Ayé, il est fini !
Tout seul – Chabouté
Un phare au milieu de nulle part, habité par un homme que nul n'a jamais vu, pas même les marins chargés du ravitaillement. La solitude depuis toujours. Comment fait-il donc pour la supporter, de quoi est donc faite sa vie ? Que lui reste-t-il donc en plus de son imagination ?
Chabouté nous a habitué à ses récits plein de poésie et d'humanité, le plus souvent en noir et blanc. Après « Construire un feu », adaptation colorée d'un nouvelle de Jack London à la narration extérieure, l'auteur retourne au noir et blanc qu'il maîtrise si bien pour un récit à nouveau très contemplatif et presque muet. Mais cette fois point de narrateur, les seules paroles prononcées le sont par les personnages.
La cadence de l'histoire ainsi que le découpage des planches nous emmène dans le récit au rythme des vagues qui se succèdent invariablement au fil des jours et des semaines. Le trait est plus vif et rude que dans « Construire un feu », brut et tranchant comme la solitude vécue par ce personnage seul dans son antre. Pour cela, le dessin est beau. Beau comme l'infini de la mer, comme un paysage tranquille et loin de tout. Beau comme le coeur de certains hommes dont on ne soupçonne parfois pas les qualités. Les plans sont toujours pensé avec la plus grande logique, suivant le regard de l'homme, le vol des oiseaux ou le sillage d'un bateau.

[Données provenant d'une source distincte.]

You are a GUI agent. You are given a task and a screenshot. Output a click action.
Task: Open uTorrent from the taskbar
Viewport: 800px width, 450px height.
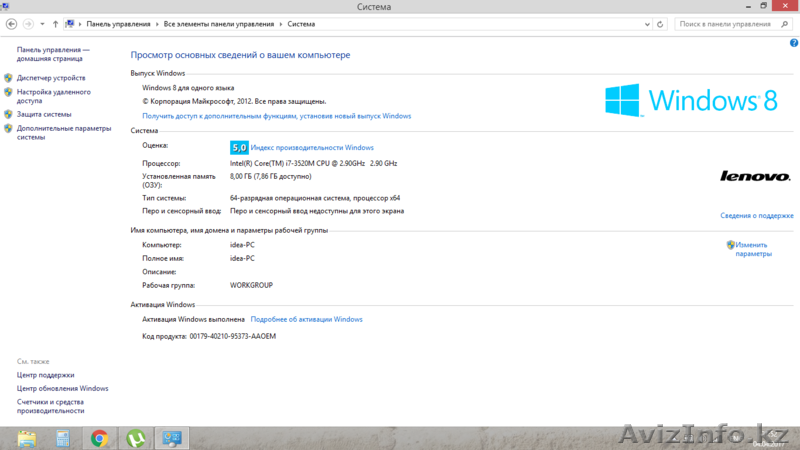point(134,438)
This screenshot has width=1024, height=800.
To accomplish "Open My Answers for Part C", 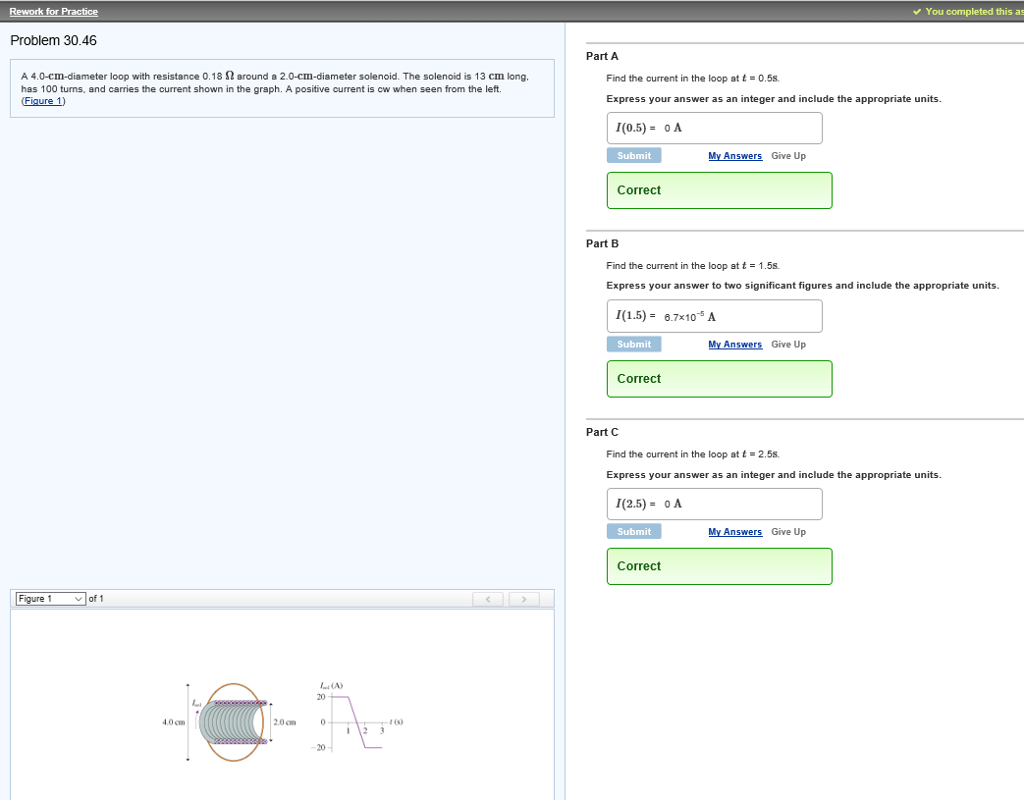I will pyautogui.click(x=735, y=531).
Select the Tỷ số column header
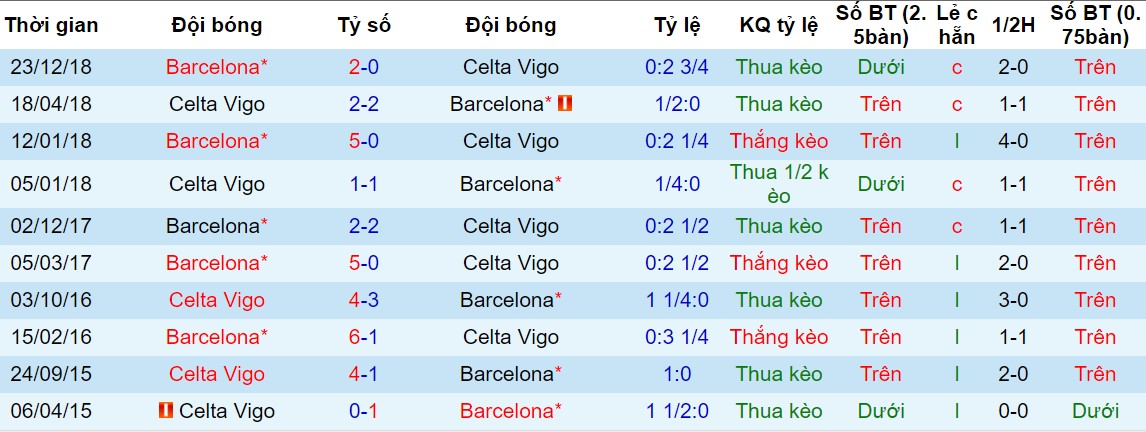 tap(364, 26)
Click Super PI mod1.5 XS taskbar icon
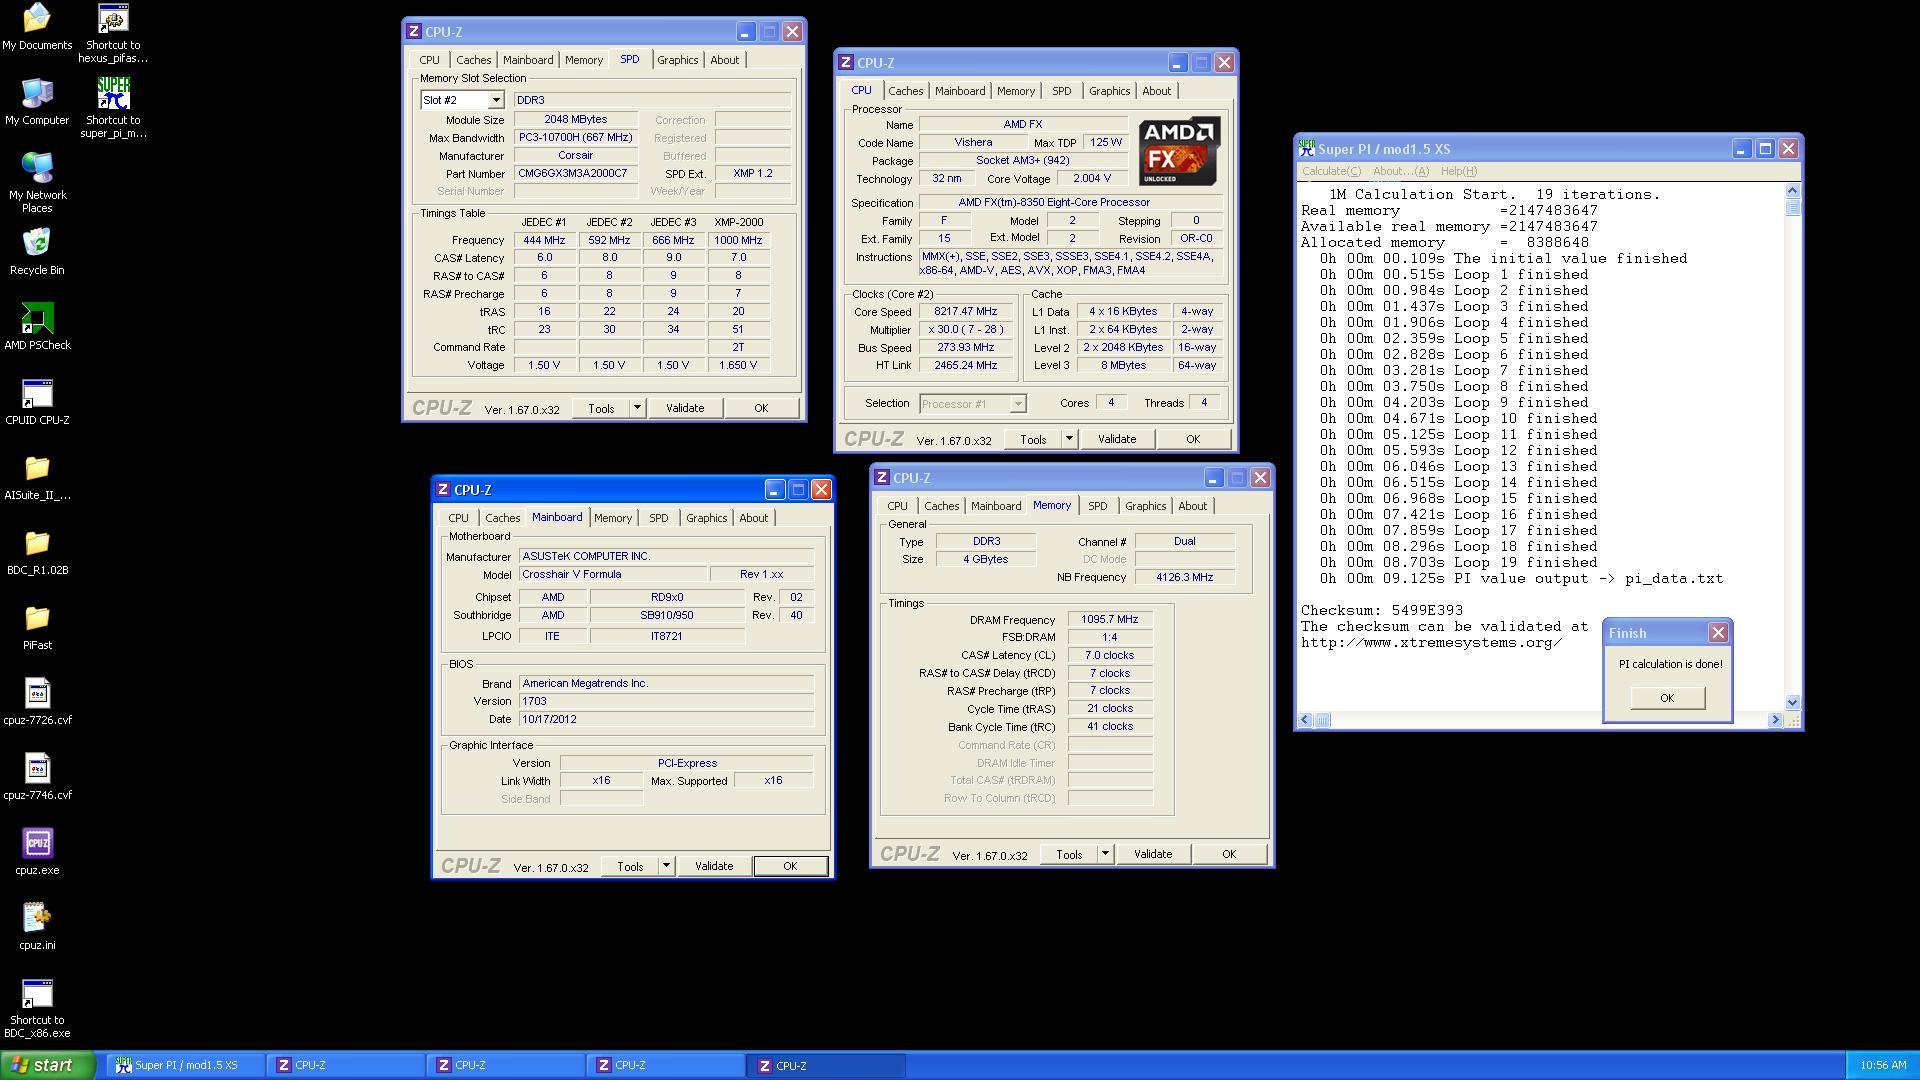Viewport: 1920px width, 1080px height. tap(183, 1064)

Le récit est certes souvent muet et contemplatif mais ce n'est pas pour autant que la BD, dense avec ses 368 pages, se lit vite. Au contraire, on se surprend à passer du temps sur chaque case, avançant doucement mais surement, telles les mouettes planant au dessus de l'eau, comme si nous nous laissions porter par le mouvement des vagues. Chabouté signe avec « Tout seul » un récit poétique, profondément humain aux graphismes magnifiques. Une oeuvre qui pourrait devenir incontournable dans un avenir proche.